◆ RECORDS FOR THIS EXERCISE
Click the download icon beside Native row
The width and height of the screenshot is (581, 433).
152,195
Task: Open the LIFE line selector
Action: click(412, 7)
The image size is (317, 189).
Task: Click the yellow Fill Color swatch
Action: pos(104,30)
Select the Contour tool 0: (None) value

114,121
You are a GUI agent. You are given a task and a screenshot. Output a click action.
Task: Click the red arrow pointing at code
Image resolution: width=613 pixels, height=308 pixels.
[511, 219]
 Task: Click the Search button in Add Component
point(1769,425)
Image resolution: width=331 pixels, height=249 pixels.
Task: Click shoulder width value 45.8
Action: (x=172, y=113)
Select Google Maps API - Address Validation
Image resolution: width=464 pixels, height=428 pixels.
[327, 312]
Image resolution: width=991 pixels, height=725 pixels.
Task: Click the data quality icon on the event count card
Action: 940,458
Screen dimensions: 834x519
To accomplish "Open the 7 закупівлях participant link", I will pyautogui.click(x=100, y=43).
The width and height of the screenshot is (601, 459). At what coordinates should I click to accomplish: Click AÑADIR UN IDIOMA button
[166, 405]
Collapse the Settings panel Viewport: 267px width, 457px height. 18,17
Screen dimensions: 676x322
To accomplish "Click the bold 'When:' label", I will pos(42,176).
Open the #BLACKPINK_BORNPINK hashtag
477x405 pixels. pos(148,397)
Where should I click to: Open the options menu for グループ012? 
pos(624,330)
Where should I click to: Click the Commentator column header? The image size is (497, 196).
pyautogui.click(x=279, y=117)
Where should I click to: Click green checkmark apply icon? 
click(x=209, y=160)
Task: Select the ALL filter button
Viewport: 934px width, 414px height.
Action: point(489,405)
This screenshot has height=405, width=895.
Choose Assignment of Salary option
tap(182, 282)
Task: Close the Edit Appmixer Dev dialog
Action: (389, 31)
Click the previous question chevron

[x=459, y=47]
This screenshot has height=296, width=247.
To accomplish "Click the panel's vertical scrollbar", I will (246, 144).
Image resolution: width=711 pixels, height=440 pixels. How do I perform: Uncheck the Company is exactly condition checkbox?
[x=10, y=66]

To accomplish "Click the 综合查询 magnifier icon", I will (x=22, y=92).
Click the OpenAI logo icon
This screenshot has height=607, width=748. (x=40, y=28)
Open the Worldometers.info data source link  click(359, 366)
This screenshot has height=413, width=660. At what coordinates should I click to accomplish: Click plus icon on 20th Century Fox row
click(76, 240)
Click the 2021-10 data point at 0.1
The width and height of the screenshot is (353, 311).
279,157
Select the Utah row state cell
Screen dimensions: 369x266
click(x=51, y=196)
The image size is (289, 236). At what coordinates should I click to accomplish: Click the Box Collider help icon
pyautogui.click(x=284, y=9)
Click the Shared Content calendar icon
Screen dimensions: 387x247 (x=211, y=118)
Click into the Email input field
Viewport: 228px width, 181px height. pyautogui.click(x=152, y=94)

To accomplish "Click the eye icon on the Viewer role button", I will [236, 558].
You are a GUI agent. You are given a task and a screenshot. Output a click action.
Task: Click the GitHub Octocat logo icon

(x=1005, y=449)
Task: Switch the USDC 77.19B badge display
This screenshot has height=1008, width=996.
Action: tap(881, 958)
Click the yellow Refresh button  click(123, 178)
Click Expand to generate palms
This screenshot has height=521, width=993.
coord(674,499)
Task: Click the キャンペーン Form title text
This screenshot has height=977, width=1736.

◆ DESCRIPTION OF THE TASK
Repeat all of the records above exactly as written.

◆ RESULT FOR THIS EXERCISE
Click the download icon beside Native row
The width and height of the screenshot is (581, 433).
152,195
Task: Open the LIFE line selector
Action: click(412, 7)
The image size is (317, 189).
Task: Click the yellow Fill Color swatch
Action: pos(104,30)
Select the Contour tool 0: (None) value

114,121
You are a GUI agent. You are given a task and a screenshot. Output a click action.
Task: Click the red arrow pointing at code
Image resolution: width=613 pixels, height=308 pixels.
[511, 219]
 Task: Click the Search button in Add Component
point(1769,425)
Image resolution: width=331 pixels, height=249 pixels.
Task: Click shoulder width value 45.8
Action: (x=172, y=113)
Select Google Maps API - Address Validation
Image resolution: width=464 pixels, height=428 pixels.
[327, 312]
Image resolution: width=991 pixels, height=725 pixels.
Task: Click the data quality icon on the event count card
Action: 940,458
Screen dimensions: 834x519
To accomplish "Open the 7 закупівлях participant link", I will pyautogui.click(x=100, y=43).
The width and height of the screenshot is (601, 459). At what coordinates should I click to accomplish: Click AÑADIR UN IDIOMA button
[166, 405]
Collapse the Settings panel Viewport: 267px width, 457px height. 18,17
Screen dimensions: 676x322
To accomplish "Click the bold 'When:' label", I will pos(42,176).
Open the #BLACKPINK_BORNPINK hashtag
477x405 pixels. pos(148,397)
Where should I click to: Open the options menu for グループ012? 
pos(624,330)
Where should I click to: Click the Commentator column header? The image size is (497, 196).
pyautogui.click(x=279, y=117)
Where should I click to: Click green checkmark apply icon? 
click(x=209, y=160)
Task: Select the ALL filter button
Viewport: 934px width, 414px height.
Action: point(489,405)
This screenshot has height=405, width=895.
Choose Assignment of Salary option
tap(182, 282)
Task: Close the Edit Appmixer Dev dialog
Action: (389, 31)
Click the previous question chevron

[x=459, y=47]
This screenshot has height=296, width=247.
To accomplish "Click the panel's vertical scrollbar", I will (246, 144).
Image resolution: width=711 pixels, height=440 pixels. How do I perform: Uncheck the Company is exactly condition checkbox?
[x=10, y=66]

To accomplish "Click the 综合查询 magnifier icon", I will (x=22, y=92).
Click the OpenAI logo icon
This screenshot has height=607, width=748. (x=40, y=28)
Open the Worldometers.info data source link  click(359, 366)
This screenshot has height=413, width=660. At what coordinates should I click to accomplish: Click plus icon on 20th Century Fox row
click(76, 240)
Click the 2021-10 data point at 0.1
The width and height of the screenshot is (353, 311).
279,157
Select the Utah row state cell
Screen dimensions: 369x266
click(x=51, y=196)
The image size is (289, 236). At what coordinates should I click to accomplish: Click the Box Collider help icon
pyautogui.click(x=284, y=9)
Click the Shared Content calendar icon
Screen dimensions: 387x247 (x=211, y=118)
Click into the Email input field
Viewport: 228px width, 181px height. pyautogui.click(x=152, y=94)

To accomplish "Click the eye icon on the Viewer role button", I will [236, 558].
You are a GUI agent. You are given a task and a screenshot. Output a click action.
Task: Click the GitHub Octocat logo icon

(x=1005, y=449)
Task: Switch the USDC 77.19B badge display
This screenshot has height=1008, width=996.
Action: tap(881, 958)
Click the yellow Refresh button  click(123, 178)
Click Expand to generate palms
This screenshot has height=521, width=993.
coord(674,499)
Task: Click the キャンペーン Form title text
This screenshot has height=977, width=1736.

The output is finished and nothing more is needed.